はじめに
ロシア国籍のアレクセイ・オレゴヴィッチ・ヴォルコフ(Aleksey Olegovich Volkov)が、Yanluowangランサムウェア攻撃の初期アクセスブローカー(IAB)として有罪を認めることになりました。彼は2021年7月から2022年11月にかけて、少なくとも8つの米国企業を標的とした攻撃に関与していました。
事件の概要と手口
ヴォルコフは「chubaka.kor」や「nets」といったエイリアスを使用し、企業ネットワークに不正侵入した後、そのアクセス権をランサムウェアグループに販売していました。ランサムウェアグループは、このアクセスを利用して被害企業のデータを暗号化し、30万ドルから1500万ドルに及ぶ身代金をビットコインで要求していました。
捜査と証拠
FBIの捜査官は、この作戦に関連するサーバーの捜索令状を取得し、チャットログ、盗まれたデータ、被害企業のネットワーク認証情報、身代金交渉に使用されたYanluowangのメールアカウントなどの証拠を回収しました。ヴォルコフの身元は、Apple iCloudデータ、仮想通貨取引記録、および彼の電話番号とロシアのパスポートにリンクされたソーシャルメディアアカウント(Twitterアカウントを含む)を通じて特定されました。

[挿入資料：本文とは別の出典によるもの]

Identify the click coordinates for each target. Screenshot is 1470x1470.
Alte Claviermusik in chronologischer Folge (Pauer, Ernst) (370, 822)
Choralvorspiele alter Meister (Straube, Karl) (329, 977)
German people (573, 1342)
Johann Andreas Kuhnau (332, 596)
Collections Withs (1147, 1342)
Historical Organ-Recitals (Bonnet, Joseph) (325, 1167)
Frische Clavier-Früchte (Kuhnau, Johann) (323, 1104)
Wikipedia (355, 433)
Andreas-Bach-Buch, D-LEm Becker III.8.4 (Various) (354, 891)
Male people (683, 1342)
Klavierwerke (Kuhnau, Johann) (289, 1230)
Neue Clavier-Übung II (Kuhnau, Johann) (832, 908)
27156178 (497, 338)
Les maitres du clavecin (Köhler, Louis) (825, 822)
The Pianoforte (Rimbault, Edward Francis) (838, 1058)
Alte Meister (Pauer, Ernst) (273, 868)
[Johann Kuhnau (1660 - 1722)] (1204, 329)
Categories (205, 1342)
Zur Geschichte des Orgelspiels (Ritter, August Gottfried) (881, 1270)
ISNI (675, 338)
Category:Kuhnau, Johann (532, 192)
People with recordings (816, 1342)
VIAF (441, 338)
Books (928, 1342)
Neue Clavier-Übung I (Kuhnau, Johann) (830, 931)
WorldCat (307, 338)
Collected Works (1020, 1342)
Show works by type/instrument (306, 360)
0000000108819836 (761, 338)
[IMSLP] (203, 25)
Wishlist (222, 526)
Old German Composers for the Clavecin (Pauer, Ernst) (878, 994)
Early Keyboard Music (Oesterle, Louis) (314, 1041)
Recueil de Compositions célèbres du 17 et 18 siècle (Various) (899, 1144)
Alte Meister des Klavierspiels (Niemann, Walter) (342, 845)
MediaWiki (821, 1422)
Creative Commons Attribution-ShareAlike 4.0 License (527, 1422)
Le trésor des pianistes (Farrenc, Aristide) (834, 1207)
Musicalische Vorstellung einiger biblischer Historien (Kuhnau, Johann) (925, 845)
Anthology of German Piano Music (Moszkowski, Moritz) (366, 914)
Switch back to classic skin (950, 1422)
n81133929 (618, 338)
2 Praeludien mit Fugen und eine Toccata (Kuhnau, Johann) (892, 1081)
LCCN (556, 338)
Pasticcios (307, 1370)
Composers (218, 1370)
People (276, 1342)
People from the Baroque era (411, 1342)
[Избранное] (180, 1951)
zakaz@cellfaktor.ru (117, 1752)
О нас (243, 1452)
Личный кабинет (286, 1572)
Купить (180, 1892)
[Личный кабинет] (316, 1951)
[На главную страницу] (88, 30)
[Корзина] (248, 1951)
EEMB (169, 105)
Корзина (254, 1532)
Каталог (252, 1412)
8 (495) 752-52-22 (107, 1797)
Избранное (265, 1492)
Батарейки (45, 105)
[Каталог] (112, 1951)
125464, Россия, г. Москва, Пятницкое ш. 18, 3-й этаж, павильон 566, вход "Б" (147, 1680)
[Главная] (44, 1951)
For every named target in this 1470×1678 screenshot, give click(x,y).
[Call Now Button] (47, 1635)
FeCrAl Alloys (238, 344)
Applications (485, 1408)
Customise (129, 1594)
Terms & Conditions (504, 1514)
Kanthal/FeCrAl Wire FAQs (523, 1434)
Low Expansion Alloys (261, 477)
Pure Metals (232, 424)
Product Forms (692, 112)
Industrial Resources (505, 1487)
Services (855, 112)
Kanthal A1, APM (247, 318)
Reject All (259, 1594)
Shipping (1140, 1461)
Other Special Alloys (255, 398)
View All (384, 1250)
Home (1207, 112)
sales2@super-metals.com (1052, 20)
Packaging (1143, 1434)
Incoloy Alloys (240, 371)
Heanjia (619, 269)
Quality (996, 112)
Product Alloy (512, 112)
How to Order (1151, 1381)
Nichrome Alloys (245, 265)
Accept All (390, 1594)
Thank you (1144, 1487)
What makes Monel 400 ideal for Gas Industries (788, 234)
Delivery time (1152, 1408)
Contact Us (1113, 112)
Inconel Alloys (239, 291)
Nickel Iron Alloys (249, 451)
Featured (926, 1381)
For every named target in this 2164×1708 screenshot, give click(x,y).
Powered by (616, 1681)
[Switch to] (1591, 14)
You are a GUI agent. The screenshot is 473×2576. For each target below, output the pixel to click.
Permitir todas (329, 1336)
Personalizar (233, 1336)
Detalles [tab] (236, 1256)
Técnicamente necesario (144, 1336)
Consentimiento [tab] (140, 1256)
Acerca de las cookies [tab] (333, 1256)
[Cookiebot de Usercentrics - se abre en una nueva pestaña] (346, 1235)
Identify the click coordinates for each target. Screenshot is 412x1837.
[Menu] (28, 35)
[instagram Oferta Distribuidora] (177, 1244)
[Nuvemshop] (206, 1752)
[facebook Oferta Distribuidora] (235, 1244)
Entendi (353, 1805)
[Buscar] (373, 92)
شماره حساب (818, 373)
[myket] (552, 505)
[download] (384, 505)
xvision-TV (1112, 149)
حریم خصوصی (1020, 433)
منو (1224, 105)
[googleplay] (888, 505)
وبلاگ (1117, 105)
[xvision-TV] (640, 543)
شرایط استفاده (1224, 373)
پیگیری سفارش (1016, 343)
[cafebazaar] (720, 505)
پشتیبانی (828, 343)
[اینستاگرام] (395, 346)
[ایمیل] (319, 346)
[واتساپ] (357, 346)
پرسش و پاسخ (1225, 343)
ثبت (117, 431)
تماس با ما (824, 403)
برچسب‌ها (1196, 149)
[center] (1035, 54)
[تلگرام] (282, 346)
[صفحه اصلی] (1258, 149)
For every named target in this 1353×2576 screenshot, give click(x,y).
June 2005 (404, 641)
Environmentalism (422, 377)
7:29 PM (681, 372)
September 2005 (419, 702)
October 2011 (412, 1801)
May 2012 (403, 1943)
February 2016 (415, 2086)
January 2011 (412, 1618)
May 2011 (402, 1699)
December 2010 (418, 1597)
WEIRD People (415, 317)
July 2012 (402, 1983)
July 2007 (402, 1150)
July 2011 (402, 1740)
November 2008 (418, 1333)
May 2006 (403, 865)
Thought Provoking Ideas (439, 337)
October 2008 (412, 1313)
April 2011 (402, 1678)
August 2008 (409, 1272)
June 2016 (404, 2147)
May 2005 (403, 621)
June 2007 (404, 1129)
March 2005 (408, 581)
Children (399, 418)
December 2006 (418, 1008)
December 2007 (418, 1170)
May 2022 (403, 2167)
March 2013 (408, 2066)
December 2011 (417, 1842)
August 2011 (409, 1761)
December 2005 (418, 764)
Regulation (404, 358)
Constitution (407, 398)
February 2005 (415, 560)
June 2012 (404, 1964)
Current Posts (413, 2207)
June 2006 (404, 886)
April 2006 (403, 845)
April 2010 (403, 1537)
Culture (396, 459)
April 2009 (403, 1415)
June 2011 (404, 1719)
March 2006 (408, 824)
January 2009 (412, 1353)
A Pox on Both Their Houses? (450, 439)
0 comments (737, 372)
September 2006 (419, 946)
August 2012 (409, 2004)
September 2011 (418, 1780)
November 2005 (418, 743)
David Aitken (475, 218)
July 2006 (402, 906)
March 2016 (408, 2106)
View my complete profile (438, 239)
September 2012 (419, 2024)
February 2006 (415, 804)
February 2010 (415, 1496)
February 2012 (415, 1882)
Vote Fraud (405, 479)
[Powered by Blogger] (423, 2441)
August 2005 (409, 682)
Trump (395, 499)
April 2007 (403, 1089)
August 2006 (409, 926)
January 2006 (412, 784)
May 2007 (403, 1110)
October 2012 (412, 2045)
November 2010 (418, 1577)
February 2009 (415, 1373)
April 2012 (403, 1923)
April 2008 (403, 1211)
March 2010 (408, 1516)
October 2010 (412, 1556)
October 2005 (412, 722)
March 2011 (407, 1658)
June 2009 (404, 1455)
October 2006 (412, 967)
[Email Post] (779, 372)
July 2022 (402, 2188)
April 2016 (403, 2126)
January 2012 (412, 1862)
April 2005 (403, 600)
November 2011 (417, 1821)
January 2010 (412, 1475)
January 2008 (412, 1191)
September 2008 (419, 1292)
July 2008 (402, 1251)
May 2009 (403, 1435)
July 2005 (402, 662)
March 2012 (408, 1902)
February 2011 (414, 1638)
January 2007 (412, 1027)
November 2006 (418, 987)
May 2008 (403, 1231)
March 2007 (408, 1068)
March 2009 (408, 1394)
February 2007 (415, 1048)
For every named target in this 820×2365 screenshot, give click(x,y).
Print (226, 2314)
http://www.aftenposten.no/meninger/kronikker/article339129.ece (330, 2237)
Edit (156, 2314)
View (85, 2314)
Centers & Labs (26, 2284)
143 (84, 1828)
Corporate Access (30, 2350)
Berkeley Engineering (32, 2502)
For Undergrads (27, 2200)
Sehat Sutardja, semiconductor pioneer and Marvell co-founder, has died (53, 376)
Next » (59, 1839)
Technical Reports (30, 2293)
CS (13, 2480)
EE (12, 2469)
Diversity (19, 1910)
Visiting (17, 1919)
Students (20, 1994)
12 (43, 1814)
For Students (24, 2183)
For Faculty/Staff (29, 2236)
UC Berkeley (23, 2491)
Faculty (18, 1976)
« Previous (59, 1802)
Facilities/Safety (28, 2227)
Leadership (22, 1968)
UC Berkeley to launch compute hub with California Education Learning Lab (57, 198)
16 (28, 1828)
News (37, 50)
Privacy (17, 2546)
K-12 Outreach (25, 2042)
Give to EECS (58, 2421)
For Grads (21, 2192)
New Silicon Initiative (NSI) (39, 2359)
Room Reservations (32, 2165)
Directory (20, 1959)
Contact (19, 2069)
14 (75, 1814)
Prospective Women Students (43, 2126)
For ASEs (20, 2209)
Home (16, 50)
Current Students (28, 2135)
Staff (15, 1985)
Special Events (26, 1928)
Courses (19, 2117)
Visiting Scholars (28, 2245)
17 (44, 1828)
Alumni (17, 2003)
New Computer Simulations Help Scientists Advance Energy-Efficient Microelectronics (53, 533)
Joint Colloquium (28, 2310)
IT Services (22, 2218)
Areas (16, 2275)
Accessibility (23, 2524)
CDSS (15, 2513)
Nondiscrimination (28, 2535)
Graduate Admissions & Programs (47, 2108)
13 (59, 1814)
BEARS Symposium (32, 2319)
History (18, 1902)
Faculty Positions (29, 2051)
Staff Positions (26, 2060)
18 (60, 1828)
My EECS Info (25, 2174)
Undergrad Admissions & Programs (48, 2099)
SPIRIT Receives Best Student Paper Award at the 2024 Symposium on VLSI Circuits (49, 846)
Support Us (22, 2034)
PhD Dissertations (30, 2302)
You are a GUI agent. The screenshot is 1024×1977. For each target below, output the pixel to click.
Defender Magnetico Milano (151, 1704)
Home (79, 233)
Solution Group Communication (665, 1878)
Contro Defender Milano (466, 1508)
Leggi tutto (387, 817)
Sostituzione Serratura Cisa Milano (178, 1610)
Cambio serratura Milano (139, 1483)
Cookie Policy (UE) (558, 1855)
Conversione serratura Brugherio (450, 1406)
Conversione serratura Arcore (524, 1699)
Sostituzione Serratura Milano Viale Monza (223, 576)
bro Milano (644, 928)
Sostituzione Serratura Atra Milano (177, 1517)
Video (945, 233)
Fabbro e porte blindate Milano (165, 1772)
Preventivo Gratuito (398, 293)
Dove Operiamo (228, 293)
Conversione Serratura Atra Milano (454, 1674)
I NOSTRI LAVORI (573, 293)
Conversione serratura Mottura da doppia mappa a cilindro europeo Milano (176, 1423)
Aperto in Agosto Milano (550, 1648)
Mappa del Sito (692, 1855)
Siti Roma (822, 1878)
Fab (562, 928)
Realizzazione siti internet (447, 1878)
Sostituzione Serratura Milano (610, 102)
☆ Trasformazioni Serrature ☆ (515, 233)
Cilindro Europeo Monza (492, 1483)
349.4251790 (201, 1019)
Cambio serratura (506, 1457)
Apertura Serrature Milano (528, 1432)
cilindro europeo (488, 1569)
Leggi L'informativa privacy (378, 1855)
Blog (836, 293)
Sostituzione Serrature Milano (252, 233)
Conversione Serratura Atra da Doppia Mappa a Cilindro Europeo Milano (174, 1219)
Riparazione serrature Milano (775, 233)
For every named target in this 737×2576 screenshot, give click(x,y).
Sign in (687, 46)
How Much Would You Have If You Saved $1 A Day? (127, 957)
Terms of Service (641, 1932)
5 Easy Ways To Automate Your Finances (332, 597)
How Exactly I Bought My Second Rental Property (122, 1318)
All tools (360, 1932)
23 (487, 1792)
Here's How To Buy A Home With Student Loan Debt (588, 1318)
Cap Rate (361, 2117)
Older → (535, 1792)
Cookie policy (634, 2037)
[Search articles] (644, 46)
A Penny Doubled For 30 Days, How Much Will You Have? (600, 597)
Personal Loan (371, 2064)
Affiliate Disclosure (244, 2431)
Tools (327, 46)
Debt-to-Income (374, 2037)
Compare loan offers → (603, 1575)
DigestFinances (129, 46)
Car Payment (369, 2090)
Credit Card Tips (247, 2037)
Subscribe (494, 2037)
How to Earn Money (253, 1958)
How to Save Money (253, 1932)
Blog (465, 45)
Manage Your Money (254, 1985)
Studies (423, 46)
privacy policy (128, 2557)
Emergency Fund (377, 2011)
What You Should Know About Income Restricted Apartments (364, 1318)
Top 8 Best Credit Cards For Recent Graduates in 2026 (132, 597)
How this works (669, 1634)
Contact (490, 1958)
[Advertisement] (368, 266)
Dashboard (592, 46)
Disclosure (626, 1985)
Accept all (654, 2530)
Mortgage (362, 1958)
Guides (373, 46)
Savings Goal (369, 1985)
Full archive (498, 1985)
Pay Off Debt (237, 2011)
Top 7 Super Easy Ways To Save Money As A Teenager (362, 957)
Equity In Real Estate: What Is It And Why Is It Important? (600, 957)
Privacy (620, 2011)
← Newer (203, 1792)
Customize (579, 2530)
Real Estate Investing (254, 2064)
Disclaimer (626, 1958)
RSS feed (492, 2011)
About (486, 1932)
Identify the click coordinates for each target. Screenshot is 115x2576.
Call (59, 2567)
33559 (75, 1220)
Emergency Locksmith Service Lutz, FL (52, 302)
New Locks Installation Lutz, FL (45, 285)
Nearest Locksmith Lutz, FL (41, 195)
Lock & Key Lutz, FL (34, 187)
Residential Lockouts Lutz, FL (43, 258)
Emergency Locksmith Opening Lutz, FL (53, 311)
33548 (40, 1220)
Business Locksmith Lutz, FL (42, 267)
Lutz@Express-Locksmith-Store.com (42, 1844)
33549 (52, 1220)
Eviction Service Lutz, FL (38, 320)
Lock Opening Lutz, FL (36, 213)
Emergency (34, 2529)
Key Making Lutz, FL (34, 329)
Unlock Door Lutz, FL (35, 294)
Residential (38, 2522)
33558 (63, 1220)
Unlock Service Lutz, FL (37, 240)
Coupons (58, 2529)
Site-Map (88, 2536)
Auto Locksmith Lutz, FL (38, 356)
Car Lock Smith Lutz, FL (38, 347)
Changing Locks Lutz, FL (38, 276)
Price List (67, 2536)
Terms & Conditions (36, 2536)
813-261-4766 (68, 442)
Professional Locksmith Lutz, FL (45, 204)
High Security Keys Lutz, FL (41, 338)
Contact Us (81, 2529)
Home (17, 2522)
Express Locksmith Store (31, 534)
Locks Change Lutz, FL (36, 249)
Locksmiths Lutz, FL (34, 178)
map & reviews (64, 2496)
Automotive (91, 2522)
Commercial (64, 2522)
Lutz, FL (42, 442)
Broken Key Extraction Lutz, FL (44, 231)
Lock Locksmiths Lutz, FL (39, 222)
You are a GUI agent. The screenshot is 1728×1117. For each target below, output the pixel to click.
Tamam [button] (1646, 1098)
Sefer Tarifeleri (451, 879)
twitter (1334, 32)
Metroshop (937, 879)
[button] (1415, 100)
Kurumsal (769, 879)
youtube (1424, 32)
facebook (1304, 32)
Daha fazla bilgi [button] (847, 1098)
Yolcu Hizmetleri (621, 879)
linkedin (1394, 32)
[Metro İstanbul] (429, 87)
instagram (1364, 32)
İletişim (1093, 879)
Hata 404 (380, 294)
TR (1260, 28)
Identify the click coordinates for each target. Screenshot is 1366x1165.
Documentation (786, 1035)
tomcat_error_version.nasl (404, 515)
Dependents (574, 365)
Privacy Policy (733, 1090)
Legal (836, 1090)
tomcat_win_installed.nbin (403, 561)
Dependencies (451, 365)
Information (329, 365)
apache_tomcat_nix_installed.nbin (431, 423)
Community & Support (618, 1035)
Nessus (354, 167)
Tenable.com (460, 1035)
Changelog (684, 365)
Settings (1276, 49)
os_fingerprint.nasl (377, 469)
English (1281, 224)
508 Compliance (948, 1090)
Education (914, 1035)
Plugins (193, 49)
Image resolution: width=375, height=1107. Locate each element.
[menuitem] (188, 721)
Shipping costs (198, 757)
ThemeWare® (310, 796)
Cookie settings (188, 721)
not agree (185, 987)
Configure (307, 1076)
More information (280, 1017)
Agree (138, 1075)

回収されたチャットログからは、ヴォルコフが共犯者「CC-1」と取引を交渉し、被害企業のネットワークへのアクセスを提供することと引き換えに、身代金の一部を受け取ることに同意していたことが明らかになりました。これらの攻撃の結果、ヴォルコフは合計150万ドルの身代金の一部を受け取っています。また、ヴォルコフのAppleアカウントから発見されたスクリーンショットには、「LockBit」というユーザーとのチャットが含まれており、悪名高いLockBitランサムウェアグループとの関連性も示唆されています。
被害と身代金
ヴォルコフは、フィラデルフィアの企業、19の米国オフィスを持つエンジニアリング会社、カリフォルニアの企業、ミシガン州の銀行、イリノイ州のビジネス、ジョージア州の企業、オハイオ州の通信プロバイダー、ペンシルベニア州東地区のビジネスなど、複数のネットワーク侵害に関与していました。
被害者のうち2社は合計150万ドルの身代金を支払い、ブロックチェーン分析により、これらの支払いの一部(Yanluowangによる2つの異なる攻撃からそれぞれ94,259ドルと162,220ドル)がヴォルコフがCC-1に提供したビットコインアドレスに追跡されました。
判決と賠償
ヴォルコフは現在、以下の複数の罪状で最大53年の懲役刑に直面しています。
- 身元情報の不法譲渡
- アクセス情報の不正取引
- アクセスデバイス詐欺
- 加重個人情報窃盗
- コンピューター詐欺共謀
- マネーロンダリング共謀
さらに、彼は関与したYanluowang攻撃の被害者に対し、910万ドル以上(9,167,198.19ドル)の賠償金を支払う義務があります。
Yanluowangランサムウェアの背景
Yanluowangランサムウェアの活動は2021年10月に初めて確認され、世界中の企業に対する高度に標的型攻撃に関連付けられています。ヴォルコフは2024年1月にイタリアで逮捕され、同年中に米国に引き渡されました。彼は、2022年5月にYanluowangがCisco従業員のBoxフォルダーから機密性の低いファイルを盗んだものの、システムを暗号化して身代金を徴収することには失敗した事件の後、起訴されました。